» **Source material**:

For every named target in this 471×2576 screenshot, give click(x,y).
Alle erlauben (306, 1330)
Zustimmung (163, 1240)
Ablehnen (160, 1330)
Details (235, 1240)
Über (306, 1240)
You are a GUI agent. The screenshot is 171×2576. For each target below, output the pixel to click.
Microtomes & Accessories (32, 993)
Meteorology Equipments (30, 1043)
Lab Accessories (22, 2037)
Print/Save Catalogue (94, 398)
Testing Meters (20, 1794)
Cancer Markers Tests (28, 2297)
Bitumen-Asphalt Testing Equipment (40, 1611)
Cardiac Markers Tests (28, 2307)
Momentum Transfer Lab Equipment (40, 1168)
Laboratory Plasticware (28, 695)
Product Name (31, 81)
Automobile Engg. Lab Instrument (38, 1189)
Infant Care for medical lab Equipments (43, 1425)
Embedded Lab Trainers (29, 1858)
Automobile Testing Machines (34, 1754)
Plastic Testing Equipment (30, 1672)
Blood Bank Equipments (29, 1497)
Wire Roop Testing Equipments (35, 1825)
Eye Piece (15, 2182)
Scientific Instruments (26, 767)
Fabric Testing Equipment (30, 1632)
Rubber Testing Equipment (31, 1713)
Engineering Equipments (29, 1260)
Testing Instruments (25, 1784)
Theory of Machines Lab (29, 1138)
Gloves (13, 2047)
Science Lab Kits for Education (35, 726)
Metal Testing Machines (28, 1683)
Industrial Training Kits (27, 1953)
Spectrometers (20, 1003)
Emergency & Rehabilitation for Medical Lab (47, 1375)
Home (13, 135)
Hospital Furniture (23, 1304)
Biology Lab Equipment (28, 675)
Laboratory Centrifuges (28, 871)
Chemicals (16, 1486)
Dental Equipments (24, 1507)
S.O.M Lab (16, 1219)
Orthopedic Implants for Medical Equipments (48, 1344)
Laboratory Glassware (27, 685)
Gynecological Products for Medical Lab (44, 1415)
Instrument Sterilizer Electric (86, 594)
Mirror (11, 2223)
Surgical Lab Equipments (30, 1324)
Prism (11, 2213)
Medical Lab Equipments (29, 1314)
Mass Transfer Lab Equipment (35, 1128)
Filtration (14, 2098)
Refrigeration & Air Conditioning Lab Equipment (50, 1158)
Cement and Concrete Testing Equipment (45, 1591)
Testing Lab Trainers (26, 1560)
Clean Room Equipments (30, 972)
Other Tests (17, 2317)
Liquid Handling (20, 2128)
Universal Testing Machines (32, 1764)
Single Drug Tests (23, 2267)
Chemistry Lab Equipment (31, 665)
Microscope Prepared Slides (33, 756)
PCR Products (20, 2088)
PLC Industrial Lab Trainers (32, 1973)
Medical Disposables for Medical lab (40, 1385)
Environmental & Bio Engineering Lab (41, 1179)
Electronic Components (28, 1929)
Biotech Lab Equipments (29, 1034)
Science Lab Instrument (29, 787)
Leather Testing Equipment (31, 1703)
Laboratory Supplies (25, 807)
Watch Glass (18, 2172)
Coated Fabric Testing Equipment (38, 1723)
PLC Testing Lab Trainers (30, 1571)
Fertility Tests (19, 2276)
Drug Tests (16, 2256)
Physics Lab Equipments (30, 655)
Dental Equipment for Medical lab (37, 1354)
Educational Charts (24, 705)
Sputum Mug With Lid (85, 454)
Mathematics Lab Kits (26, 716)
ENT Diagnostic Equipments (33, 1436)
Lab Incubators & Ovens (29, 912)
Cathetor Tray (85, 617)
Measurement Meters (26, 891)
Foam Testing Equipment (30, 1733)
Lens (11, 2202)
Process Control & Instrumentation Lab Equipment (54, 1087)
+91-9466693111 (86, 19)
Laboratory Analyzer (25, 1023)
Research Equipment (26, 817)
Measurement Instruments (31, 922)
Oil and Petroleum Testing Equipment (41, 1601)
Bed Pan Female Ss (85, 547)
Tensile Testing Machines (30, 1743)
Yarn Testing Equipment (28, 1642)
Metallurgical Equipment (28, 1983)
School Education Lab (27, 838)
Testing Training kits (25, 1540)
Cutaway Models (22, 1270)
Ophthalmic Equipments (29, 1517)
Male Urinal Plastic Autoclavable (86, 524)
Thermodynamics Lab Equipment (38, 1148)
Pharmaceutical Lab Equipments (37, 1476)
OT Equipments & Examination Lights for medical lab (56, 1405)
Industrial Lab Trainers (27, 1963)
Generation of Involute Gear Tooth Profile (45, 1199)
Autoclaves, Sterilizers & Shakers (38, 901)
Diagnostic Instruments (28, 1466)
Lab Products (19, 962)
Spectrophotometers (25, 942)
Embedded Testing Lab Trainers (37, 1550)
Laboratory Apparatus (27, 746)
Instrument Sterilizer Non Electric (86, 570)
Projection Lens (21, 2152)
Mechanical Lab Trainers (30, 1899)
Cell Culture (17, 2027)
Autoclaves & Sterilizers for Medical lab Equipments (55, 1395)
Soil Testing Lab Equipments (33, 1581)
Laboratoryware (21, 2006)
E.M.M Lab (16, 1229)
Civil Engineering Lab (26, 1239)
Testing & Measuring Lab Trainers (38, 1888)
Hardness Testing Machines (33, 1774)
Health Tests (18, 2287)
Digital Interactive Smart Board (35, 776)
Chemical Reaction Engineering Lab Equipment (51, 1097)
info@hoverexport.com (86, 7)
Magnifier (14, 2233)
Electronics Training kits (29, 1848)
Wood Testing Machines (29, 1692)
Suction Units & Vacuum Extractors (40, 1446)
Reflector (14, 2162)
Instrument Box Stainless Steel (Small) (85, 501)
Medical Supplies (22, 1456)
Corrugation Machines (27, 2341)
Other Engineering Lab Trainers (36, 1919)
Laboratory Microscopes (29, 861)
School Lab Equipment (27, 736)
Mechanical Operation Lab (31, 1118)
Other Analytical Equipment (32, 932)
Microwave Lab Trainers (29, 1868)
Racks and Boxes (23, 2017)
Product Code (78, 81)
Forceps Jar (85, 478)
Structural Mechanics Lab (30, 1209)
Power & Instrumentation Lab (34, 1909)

» **What is required**: Copy out all of the records shown above exactly.

» **Result**:
For every named target in this 471×2576 screenshot, give click(x,y).
Alle erlauben (306, 1330)
Zustimmung (163, 1240)
Ablehnen (160, 1330)
Details (235, 1240)
Über (306, 1240)
You are a GUI agent. The screenshot is 171×2576. For each target below, output the pixel to click.
Microtomes & Accessories (32, 993)
Meteorology Equipments (30, 1043)
Lab Accessories (22, 2037)
Print/Save Catalogue (94, 398)
Testing Meters (20, 1794)
Cancer Markers Tests (28, 2297)
Bitumen-Asphalt Testing Equipment (40, 1611)
Cardiac Markers Tests (28, 2307)
Momentum Transfer Lab Equipment (40, 1168)
Laboratory Plasticware (28, 695)
Product Name (31, 81)
Automobile Engg. Lab Instrument (38, 1189)
Infant Care for medical lab Equipments (43, 1425)
Embedded Lab Trainers (29, 1858)
Automobile Testing Machines (34, 1754)
Plastic Testing Equipment (30, 1672)
Blood Bank Equipments (29, 1497)
Wire Roop Testing Equipments (35, 1825)
Eye Piece (15, 2182)
Scientific Instruments (26, 767)
Fabric Testing Equipment (30, 1632)
Rubber Testing Equipment (31, 1713)
Engineering Equipments (29, 1260)
Testing Instruments (25, 1784)
Theory of Machines Lab (29, 1138)
Gloves (13, 2047)
Science Lab Kits for Education (35, 726)
Metal Testing Machines (28, 1683)
Industrial Training Kits (27, 1953)
Spectrometers (20, 1003)
Emergency & Rehabilitation for Medical Lab (47, 1375)
Home (13, 135)
Hospital Furniture (23, 1304)
Biology Lab Equipment (28, 675)
Laboratory Centrifuges (28, 871)
Chemicals (16, 1486)
Dental Equipments (24, 1507)
S.O.M Lab (16, 1219)
Orthopedic Implants for Medical Equipments (48, 1344)
Laboratory Glassware (27, 685)
Gynecological Products for Medical Lab (44, 1415)
Instrument Sterilizer Electric (86, 594)
Mirror (11, 2223)
Surgical Lab Equipments (30, 1324)
Prism (11, 2213)
Medical Lab Equipments (29, 1314)
Mass Transfer Lab Equipment (35, 1128)
Filtration (14, 2098)
Refrigeration & Air Conditioning Lab Equipment (50, 1158)
Cement and Concrete Testing Equipment (45, 1591)
Testing Lab Trainers (26, 1560)
Clean Room Equipments (30, 972)
Other Tests (17, 2317)
Liquid Handling (20, 2128)
Universal Testing Machines (32, 1764)
Single Drug Tests (23, 2267)
Chemistry Lab Equipment (31, 665)
Microscope Prepared Slides (33, 756)
PCR Products (20, 2088)
PLC Industrial Lab Trainers (32, 1973)
Medical Disposables for Medical lab (40, 1385)
Environmental & Bio Engineering Lab (41, 1179)
Electronic Components (28, 1929)
Biotech Lab Equipments (29, 1034)
Science Lab Instrument (29, 787)
Leather Testing Equipment (31, 1703)
Laboratory Supplies (25, 807)
Watch Glass (18, 2172)
Coated Fabric Testing Equipment (38, 1723)
PLC Testing Lab Trainers (30, 1571)
Fertility Tests (19, 2276)
Drug Tests (16, 2256)
Physics Lab Equipments (30, 655)
Dental Equipment for Medical lab (37, 1354)
Educational Charts (24, 705)
Sputum Mug With Lid (85, 454)
Mathematics Lab Kits (26, 716)
ENT Diagnostic Equipments (33, 1436)
Lab Incubators & Ovens (29, 912)
Cathetor Tray (85, 617)
Measurement Meters (26, 891)
Foam Testing Equipment (30, 1733)
Lens (11, 2202)
Process Control & Instrumentation Lab Equipment (54, 1087)
+91-9466693111 (86, 19)
Laboratory Analyzer (25, 1023)
Research Equipment (26, 817)
Measurement Instruments (31, 922)
Oil and Petroleum Testing Equipment (41, 1601)
Bed Pan Female Ss (85, 547)
Tensile Testing Machines (30, 1743)
Yarn Testing Equipment (28, 1642)
Metallurgical Equipment (28, 1983)
School Education Lab (27, 838)
Testing Training kits (25, 1540)
Cutaway Models (22, 1270)
Ophthalmic Equipments (29, 1517)
Male Urinal Plastic Autoclavable (86, 524)
Thermodynamics Lab Equipment (38, 1148)
Pharmaceutical Lab Equipments (37, 1476)
OT Equipments & Examination Lights for medical lab (56, 1405)
Industrial Lab Trainers (27, 1963)
Generation of Involute Gear Tooth Profile (45, 1199)
Autoclaves, Sterilizers & Shakers (38, 901)
Diagnostic Instruments (28, 1466)
Lab Products (19, 962)
Spectrophotometers (25, 942)
Embedded Testing Lab Trainers (37, 1550)
Laboratory Apparatus (27, 746)
Instrument Sterilizer Non Electric (86, 570)
Projection Lens (21, 2152)
Mechanical Lab Trainers (30, 1899)
Cell Culture (17, 2027)
Autoclaves & Sterilizers for Medical lab Equipments (55, 1395)
Soil Testing Lab Equipments (33, 1581)
Laboratoryware (21, 2006)
E.M.M Lab (16, 1229)
Civil Engineering Lab (26, 1239)
Testing & Measuring Lab Trainers (38, 1888)
Hardness Testing Machines (33, 1774)
Health Tests (18, 2287)
Digital Interactive Smart Board (35, 776)
Chemical Reaction Engineering Lab Equipment (51, 1097)
info@hoverexport.com (86, 7)
Magnifier (14, 2233)
Electronics Training kits (29, 1848)
Wood Testing Machines (29, 1692)
Suction Units & Vacuum Extractors (40, 1446)
Reflector (14, 2162)
Instrument Box Stainless Steel (Small) (85, 501)
Medical Supplies (22, 1456)
Corrugation Machines (27, 2341)
Other Engineering Lab Trainers (36, 1919)
Laboratory Microscopes (29, 861)
School Lab Equipment (27, 736)
Mechanical Operation Lab (31, 1118)
Other Analytical Equipment (32, 932)
Microwave Lab Trainers (29, 1868)
Racks and Boxes (23, 2017)
Product Code (78, 81)
Forceps Jar (85, 478)
Structural Mechanics Lab (30, 1209)
Power & Instrumentation Lab (34, 1909)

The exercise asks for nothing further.